Web Interface for Ads client

  • Usually, we could set up a web interface to help people manage their advertising campaigns.
  • This web interface is usually a single page Javascript application that can handle complicated form input, large tables, and rich multimedia content.

Ads Manager

  1. Campaign: This represents an overall marketing initiative or a specific marketing goal. A campaign may include various advertisements and target different segments of the audience.

  2. Ad: An Ad is the single unit of advertising content that will be delivered to the audience. It could be a banner, video, or any form of media intended to communicate a specific message or promote a product.

  3. Ad Set or Line Item: These are intermediate layers between a Campaign and an Ad. An Ad Set or Line Item is used to group similar Ads together, providing more refined control over targeting and delivery. This helps in organizing and managing different aspects of the campaign such as targeting criteria, budget, or scheduling.

  4. Creative or Media: This refers to the actual content of an Ad. It could be an image, video, or text that communicates the advertisement’s message. The notion of “Creative” or “Media” allows the content of an Ad to be switched or changed without altering the overall structure of the advertising initiative.

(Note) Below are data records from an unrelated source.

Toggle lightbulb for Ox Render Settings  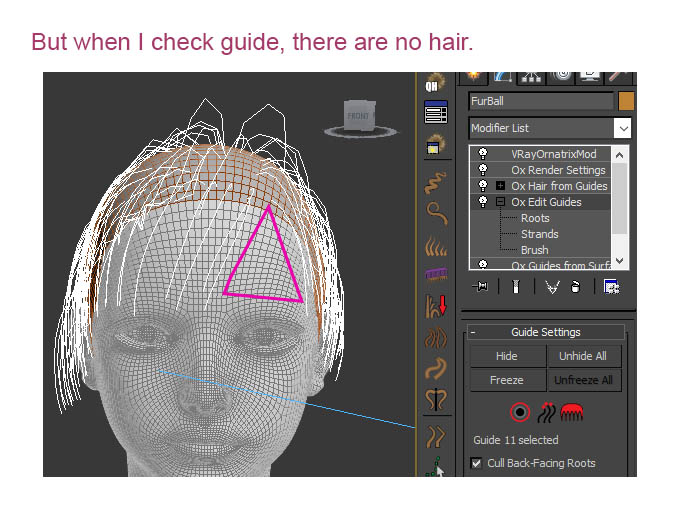(x=482, y=170)
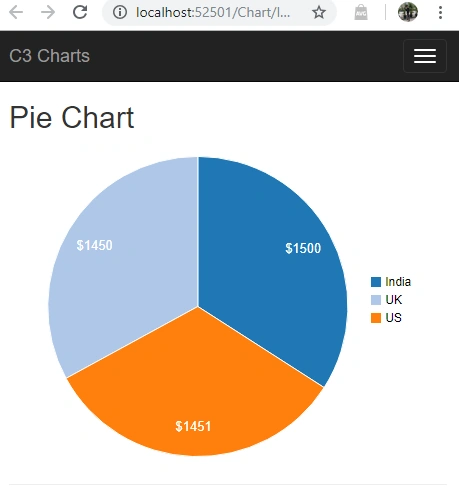This screenshot has width=459, height=487.
Task: Open the AVG shopping bag extension
Action: pos(361,13)
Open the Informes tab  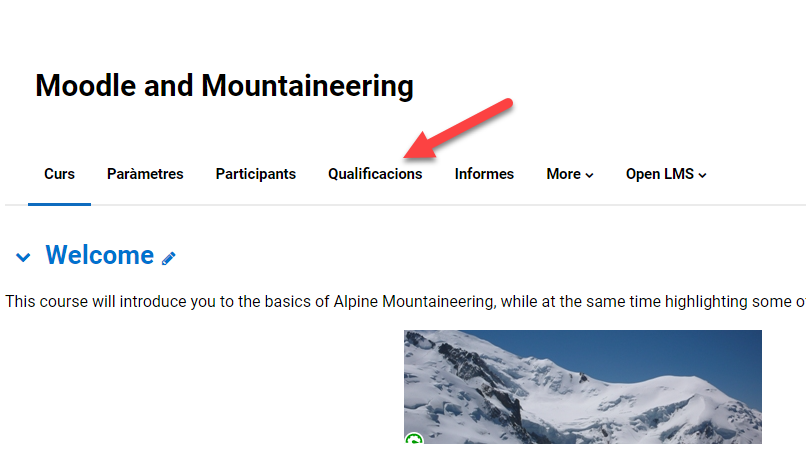click(x=484, y=174)
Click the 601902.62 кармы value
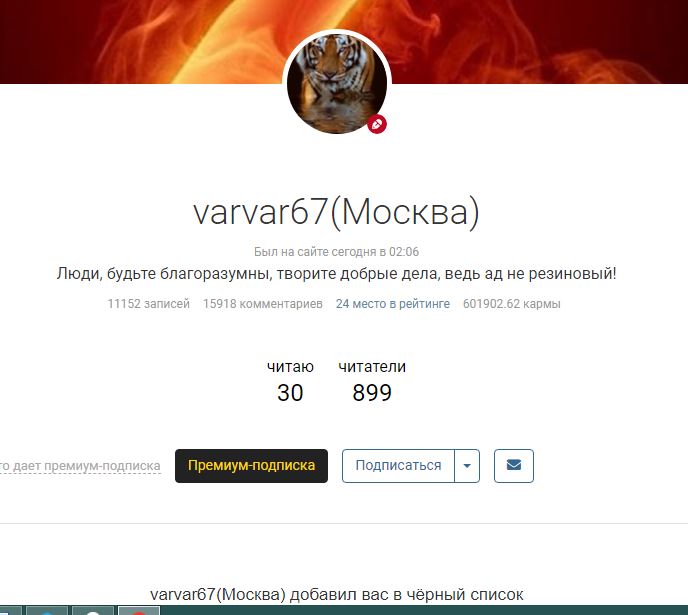688x615 pixels. coord(512,304)

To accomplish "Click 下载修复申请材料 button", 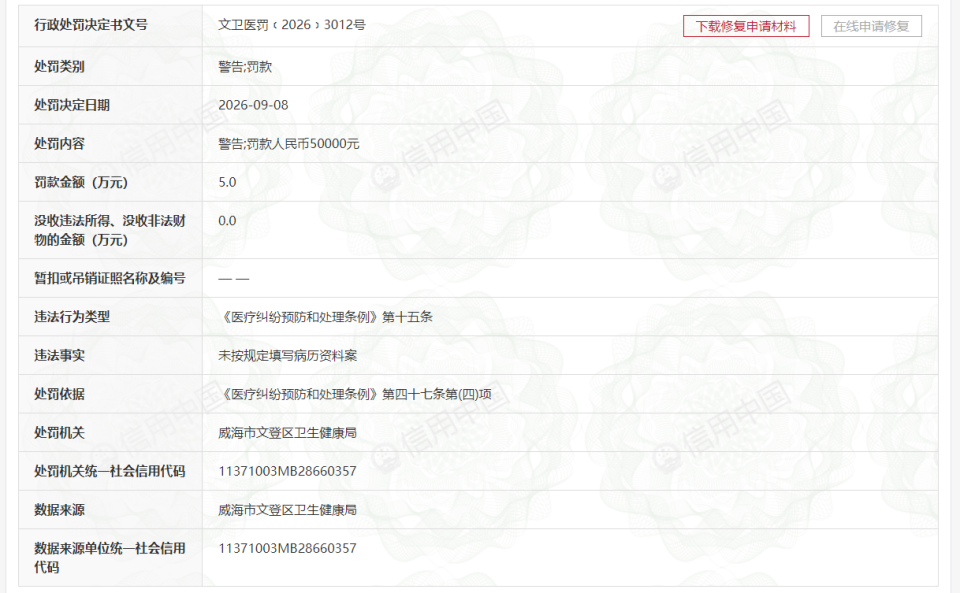I will [x=746, y=26].
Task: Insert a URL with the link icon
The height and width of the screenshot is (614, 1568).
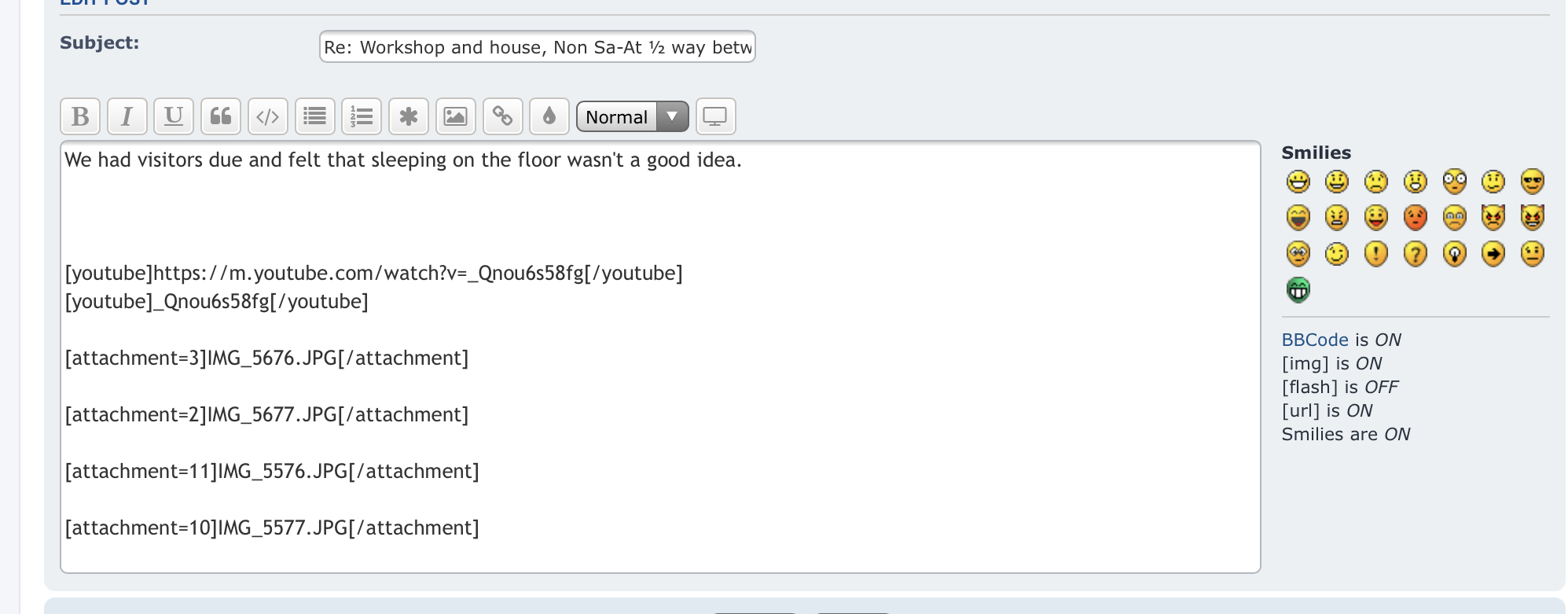Action: [x=502, y=117]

  5. Other Auxiliary Entities: These can include various supporting aspects like Account information, Payment Source, Predefined Audience (targeting criteria), etc. These elements are necessary for the functioning of the advertising platform but are not directly part of the Ad content itself.

  • Home Tables: Where all the entities like Campaign, Ad are shown. Further editing could be made from here too.
  • Creation Flow: A wizard form that helps advertiser (or internal ad ops) to place an order step by step.
  • Stats and Reporting: Where advertisers can track the ad performance like impression counts, and also export the data for reference
  • Asset Library: A place to manage all the multimedia content that a user has uploaded. Most of the time, there’re dedicated creative studios which help advertisers to make the asset. But, we can also offer some basic media editing web tools to help smaller business that don’t have budget for professional creative service.
  • Billing and Payment: To manage the payment source and view the billing information. This part is usually integrated with Braintree APIs to support more funding source.
  • Account: To manage role hierarchy and access control of multiple users. Usually, a big organization would have multiple ad accounts. Also, different roles would have different access.
  • Audience Manager: This might not be necessary at the beginning. However, it could be convenient for frequent ad buyer to be able to define some reusable audience group so that they don’t need to apply complex targeting logic every time.
  • Onboarding: This may be the most critical part of the system at an early stage. A good onboarding experience could increase sign-up significantly.

HNSW + Manas: customized search system

  • The Manas index includes an inverted index and a forward index.
  • Same as a common inverted index, Manas inverted index stores the mapping from term to list of postings. Each posting records the internal doc ID and a payload.
  • To optimize the index size and serving latency, we implemented dense posting list and split posting list, which are two ways to encode the posting list based on the distribution of key terms among all documents. The inverted index is used for candidate generating and lightweight scoring.
  • On the other hand, Manas’ forward index stores the mapping from internal doc ID to the actual document. To optimize data locality, the forward index supports column family, similar to HFile. The forward index is used for full scoring.
  • provides Approximate Nearest Neighbor (ANN) search as a service, primarily using Hierarchical Navigable Small World graphs (HNSW).
  • ANN search retrieves based on embedding similarity. Oftentimes we’d like to do a hybrid search query that combines the two. For example, “find similar products to this pair of shoes that are less than $100, rated 4 stars or more, and ship to the UK.” This is a common problem, and it’s not entirely unsolved, but the solutions each have their own caveats and trade-offs.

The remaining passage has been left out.